ER&D Spending: No New Programs
From an ER&D perspective, the future is also depressing. Airbus does not have in the mid-term any significant new aircraft program, although investment in existing planes will remain, although at a slower pace. Boeing is officially reconsidering its NMA/797 program and industry observers doubt the company will go ahead with it. Also, Boeing just pulled out of the Embraer acquisition, which would have helped it against Airbus’s A320 program. In short, both Boeing and Airbus are engaged in existing aircraft enhancements but none has launched a new program. Industry observers expect both vendors to start new programs when new technologies will be available to make planes significantly more fuel-efficient, in five years or more.
A Stop to Digital Manufacturing Projects
Meanwhile, Airbus has reduced its production ambitions: the company intends to reduce the production of its A320 from 60 to 40 per month. The company shelved its plan to add a new A321 assembly line to complement its Hamburg facility. Clearly, Airbus wants to reduce its overcapacity and reduce its cash consumption. Boeing is following the same strategy, having put the production o its 737 MAX on hold and about to make 10% of its commercial aviation workforce redundant.
ER&D Spending Will Be in Sharp Decline for Three Years
With Boeing and Airbus facing sharp revenue decline, the two firms will reduce costs everywhere they can and make a decision on what projects to keep and those to shelf, based on their criticality, cost, and level of completion.

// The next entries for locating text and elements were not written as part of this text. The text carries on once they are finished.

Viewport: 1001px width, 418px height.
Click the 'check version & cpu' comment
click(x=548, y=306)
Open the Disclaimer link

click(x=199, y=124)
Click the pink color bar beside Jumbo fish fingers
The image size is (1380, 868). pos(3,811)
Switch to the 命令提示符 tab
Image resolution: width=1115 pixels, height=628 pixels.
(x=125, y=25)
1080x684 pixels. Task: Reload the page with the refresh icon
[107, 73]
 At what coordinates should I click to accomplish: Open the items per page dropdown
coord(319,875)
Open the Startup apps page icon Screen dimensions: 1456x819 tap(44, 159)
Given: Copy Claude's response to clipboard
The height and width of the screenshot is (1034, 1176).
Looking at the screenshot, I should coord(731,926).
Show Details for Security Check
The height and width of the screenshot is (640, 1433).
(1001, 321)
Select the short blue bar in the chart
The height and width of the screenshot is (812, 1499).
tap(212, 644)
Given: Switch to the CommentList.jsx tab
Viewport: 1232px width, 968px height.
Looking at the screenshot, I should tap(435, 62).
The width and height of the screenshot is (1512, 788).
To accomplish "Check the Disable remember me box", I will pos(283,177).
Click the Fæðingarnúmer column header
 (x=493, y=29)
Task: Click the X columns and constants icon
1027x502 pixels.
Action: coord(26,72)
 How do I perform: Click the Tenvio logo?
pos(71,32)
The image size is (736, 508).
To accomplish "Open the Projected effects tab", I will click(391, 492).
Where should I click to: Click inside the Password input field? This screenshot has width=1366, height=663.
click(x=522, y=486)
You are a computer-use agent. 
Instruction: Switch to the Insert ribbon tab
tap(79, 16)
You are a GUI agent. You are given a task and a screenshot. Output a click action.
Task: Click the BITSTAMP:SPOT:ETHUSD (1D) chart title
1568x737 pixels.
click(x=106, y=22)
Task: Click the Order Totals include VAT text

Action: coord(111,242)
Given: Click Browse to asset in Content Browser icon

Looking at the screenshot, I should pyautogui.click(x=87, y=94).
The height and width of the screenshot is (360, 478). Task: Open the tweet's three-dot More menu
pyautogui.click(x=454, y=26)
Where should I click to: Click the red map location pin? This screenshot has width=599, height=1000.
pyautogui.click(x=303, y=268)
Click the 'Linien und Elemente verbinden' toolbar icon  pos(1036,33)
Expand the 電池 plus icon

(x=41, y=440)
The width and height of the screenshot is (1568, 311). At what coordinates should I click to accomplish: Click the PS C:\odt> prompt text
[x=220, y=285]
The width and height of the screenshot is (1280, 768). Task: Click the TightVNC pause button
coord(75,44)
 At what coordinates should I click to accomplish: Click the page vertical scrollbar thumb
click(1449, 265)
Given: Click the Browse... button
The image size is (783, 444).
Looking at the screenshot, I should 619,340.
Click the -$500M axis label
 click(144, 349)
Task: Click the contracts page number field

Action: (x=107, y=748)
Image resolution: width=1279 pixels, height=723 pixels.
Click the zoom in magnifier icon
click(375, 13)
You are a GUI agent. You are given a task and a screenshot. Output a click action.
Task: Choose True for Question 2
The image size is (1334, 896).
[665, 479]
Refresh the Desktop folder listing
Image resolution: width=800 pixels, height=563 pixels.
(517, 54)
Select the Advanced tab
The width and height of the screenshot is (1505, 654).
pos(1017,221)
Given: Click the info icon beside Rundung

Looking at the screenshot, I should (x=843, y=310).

R&D spending will be no exception: we expect ER&D spending to decline by 25%-50% in Q2 2020, be down by at least 25% for full-year 2020, and still be in double-digit decline in 2021 and probably 2022. This is a true paradigm shift that is brutal, unexpected, and has spread from the OEMs to the suppliers. Vendors such as Akka, Alten, Airbus, Belcan, Cyient, Expleo will be heavily impacted.